Labeling of fusion proteins with synthetic fluorophores in live cells

Abstract

A general approach for the sequential labeling of fusion proteins of O(6)-alkylguanine-DNA alkyltransferase (AGT) with different fluorophores in mammalian cells is presented. AGT fusion proteins with different localizations in the cell can be labeled specifically with different fluorophores, and the fluorescence labeling can be used for applications such as multicolor analysis of dynamic processes and fluorescence resonance energy transfer measurements. The facile access to a variety of different AGT substrates as well as the specificity of the labeling reaction should make the approach an important tool to study protein function in live cells.

Fig. 1.

General mechanism of (A) and substrates used for (B) fluorescence labeling of AGT fusion proteins. (A) Covalent labeling of AGT fusion proteins with BG derivatives. (B) Structures of BG derivatives used for fluorescence labeling of AGT fusion proteins.
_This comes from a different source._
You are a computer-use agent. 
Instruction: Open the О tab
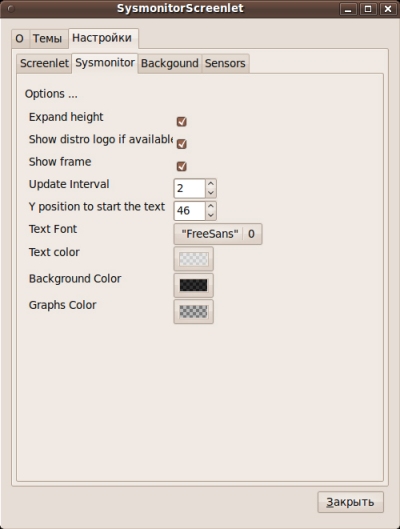(20, 38)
The maxima in the absorbance (Abs.) and fluorescence emission spectra (Em.) of the substrates after reaction with AGT are listed; the data for BGAF, BGOG, and BGSF are those of the deacetylated molecules.

Fig. 2.

Transiently transfected CHO cells expressing various AGT fusion proteins labeled with fluorescent BG derivatives. (A) AGT-NLS₃ labeled with OG using BGOG. (B) AGT-NLS₃ labeled with TMR using BGTMR. (C) AGT-NLS₃ labeled with SF using BGSF. (D) AGT-β-Gal labeled with fluorescein using BGAF. (E) AGT labeled with fluorescein. (F) EGFP. (G) AGT-CaaX labeled with TMR. (H) AGT-α-tubulin labeled with fluorescein. (I) tsVSVG-AGT labeled with fluorescein. (Scale bars, 10 μm.)

Fig. 3.

Extracellular (A–D) and FRET (E–I) applications of AGT fusion proteins. (A–D) Transiently transfected HEK293 cells expressing AGT-NK₁. (A) AGT-NK₁ labeled with fluorescein. (B) AGT-NK₁ labeled with Cy3 using BGCy3. (C) Binding of SP-rho (50 nM) to the same cell as in A. (D) Time-resolved binding of SP-rho (50 nM) to an HEK293 cell displaying AGT-NK₁ and its replacement through the addition of unlabeled ligand (2.5 μM) at the indicated time (black arrow). (E–I) Transiently transfected CHO cells expressing AGT-EGFP-NLS₃ labeled with SF for FRET detection. (E) Overlay of transmission and fluorescence channel for EGFP before labeling with SF (excitation 488 nm/emission 505–530 nm). (F) Fluorescence channel for SF before labeling with SF (excitation 488 nm/emission > 650 nm). (G) Fluorescence channel for EGFP 60 min after labeling with SF (excitation 488 nm/emission 505–530 nm). (H) Overlay of transmission and fluorescence channel for SF after labeling with SF (excitation 488 nm/emission > 650 nm). (I) Relative fluorescence intensities (RFI) of the EGFP channel before and after labeling with SF. Columns E and G correspond to the fluorescence intensities (RFI) of the EGFP channel of the cell shown in E and G. Columns J and K correspond to the fluorescence intensities (RFI) of the EGFP channel of a cell before and after incubation with SF but previously incubated with BG (20 μM). (Scale bars 10 μm.)

Fig. 4.

Multicolor analysis of tsVSVG-AGT and labeling of AGT-CaaX in cells possessing endogenous AGT. (A–C) Sequential labeling of tsVSVG-AGT: Labeling with fluorescein at permissive temperature (34°C) and with SF at nonpermissive temperature (40°C). (A) Overlay of transmission and fluorescence micrographs. (B) Fluorescence channel for fluorescein-labeled tsVSVG-AGT (excitation 488 nm/emission 505–530 nm). (C) Fluorescence channel for SF-labeled tsVSVG-AGT (excitation 543 nm/emission > 650 nm). (D and E) Labeling of AGT-CaaX in HEK293 cells possessing endogenous AGT. (D) Fluorescence channel after labeling with fluorescein (excitation 488 nm/emission 505–530 nm). (E) Transmission channel of same cells as in G. (Scale bar, 10 μm.)